* [GIVEN INFORMATION]
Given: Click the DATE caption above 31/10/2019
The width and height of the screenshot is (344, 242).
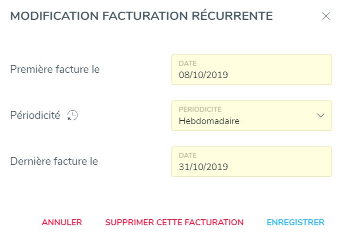Looking at the screenshot, I should [188, 156].
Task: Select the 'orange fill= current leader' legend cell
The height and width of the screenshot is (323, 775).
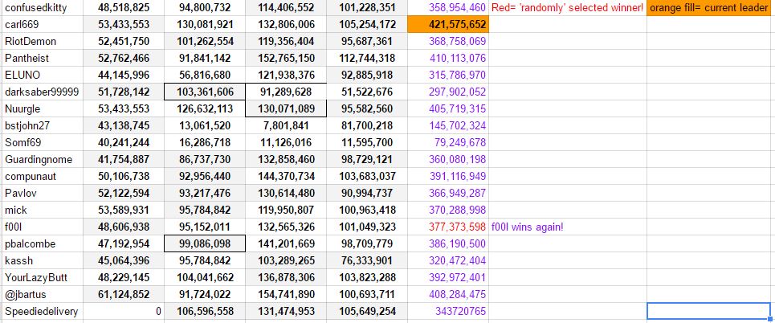Action: (x=710, y=8)
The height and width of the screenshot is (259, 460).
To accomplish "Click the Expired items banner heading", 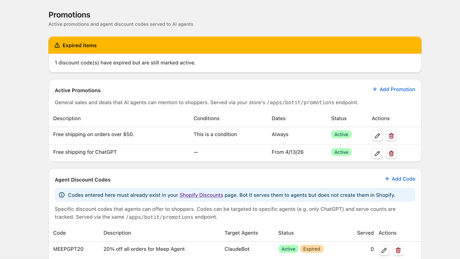I will point(80,45).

* [TASK DESCRIPTION] Transcribe the data from its first line through the line containing "Looking at the", both included, and leave the pictures out.

* [ANSWER TO THE TASK]
Given: Click the DATE caption above 31/10/2019
The width and height of the screenshot is (344, 242).
Looking at the screenshot, I should [188, 156].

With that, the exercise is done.